Pixel coordinate grounding data:
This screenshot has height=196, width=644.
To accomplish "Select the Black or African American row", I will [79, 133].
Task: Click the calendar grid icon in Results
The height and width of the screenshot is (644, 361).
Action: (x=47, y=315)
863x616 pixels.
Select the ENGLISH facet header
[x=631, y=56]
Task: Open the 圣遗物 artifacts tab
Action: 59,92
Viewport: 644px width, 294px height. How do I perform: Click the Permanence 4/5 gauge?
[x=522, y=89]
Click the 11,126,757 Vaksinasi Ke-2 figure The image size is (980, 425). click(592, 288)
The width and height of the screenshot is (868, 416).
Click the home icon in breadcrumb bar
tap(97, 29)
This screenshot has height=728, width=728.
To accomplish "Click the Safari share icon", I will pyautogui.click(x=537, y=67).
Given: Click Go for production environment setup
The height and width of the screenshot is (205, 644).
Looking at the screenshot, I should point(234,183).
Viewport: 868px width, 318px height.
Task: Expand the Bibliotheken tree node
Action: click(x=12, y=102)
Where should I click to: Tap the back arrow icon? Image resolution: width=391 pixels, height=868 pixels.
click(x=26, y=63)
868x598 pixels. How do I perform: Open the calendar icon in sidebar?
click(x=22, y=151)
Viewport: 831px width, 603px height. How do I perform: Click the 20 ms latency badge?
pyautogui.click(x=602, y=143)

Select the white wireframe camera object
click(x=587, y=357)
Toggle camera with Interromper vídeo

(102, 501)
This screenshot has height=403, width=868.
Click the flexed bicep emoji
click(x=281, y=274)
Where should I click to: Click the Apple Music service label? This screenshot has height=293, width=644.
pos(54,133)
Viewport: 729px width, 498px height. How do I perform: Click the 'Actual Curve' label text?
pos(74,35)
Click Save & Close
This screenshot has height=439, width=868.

Work request:
The entries are to be duplicated exactly, with nothing changed.

Answer area:
This screenshot has height=196, width=644.
To accomplish "Select the Black or African American row", I will [79, 133].
Task: Click the calendar grid icon in Results
The height and width of the screenshot is (644, 361).
Action: (x=47, y=315)
863x616 pixels.
Select the ENGLISH facet header
[x=631, y=56]
Task: Open the 圣遗物 artifacts tab
Action: 59,92
Viewport: 644px width, 294px height. How do I perform: Click the Permanence 4/5 gauge?
[x=522, y=89]
Click the 11,126,757 Vaksinasi Ke-2 figure The image size is (980, 425). click(592, 288)
The width and height of the screenshot is (868, 416).
Click the home icon in breadcrumb bar
tap(97, 29)
This screenshot has height=728, width=728.
To accomplish "Click the Safari share icon", I will pyautogui.click(x=537, y=67).
Given: Click Go for production environment setup
The height and width of the screenshot is (205, 644).
Looking at the screenshot, I should point(234,183).
Viewport: 868px width, 318px height.
Task: Expand the Bibliotheken tree node
Action: click(x=12, y=102)
Where should I click to: Tap the back arrow icon? Image resolution: width=391 pixels, height=868 pixels.
click(x=26, y=63)
868x598 pixels. How do I perform: Open the calendar icon in sidebar?
click(x=22, y=151)
Viewport: 831px width, 603px height. How do I perform: Click the 20 ms latency badge?
pyautogui.click(x=602, y=143)

Select the white wireframe camera object
click(x=587, y=357)
Toggle camera with Interromper vídeo

(102, 501)
This screenshot has height=403, width=868.
Click the flexed bicep emoji
click(x=281, y=274)
Where should I click to: Click the Apple Music service label? This screenshot has height=293, width=644.
pos(54,133)
Viewport: 729px width, 498px height. How do I perform: Click the 'Actual Curve' label text?
pos(74,35)
Click Save & Close
This screenshot has height=439, width=868.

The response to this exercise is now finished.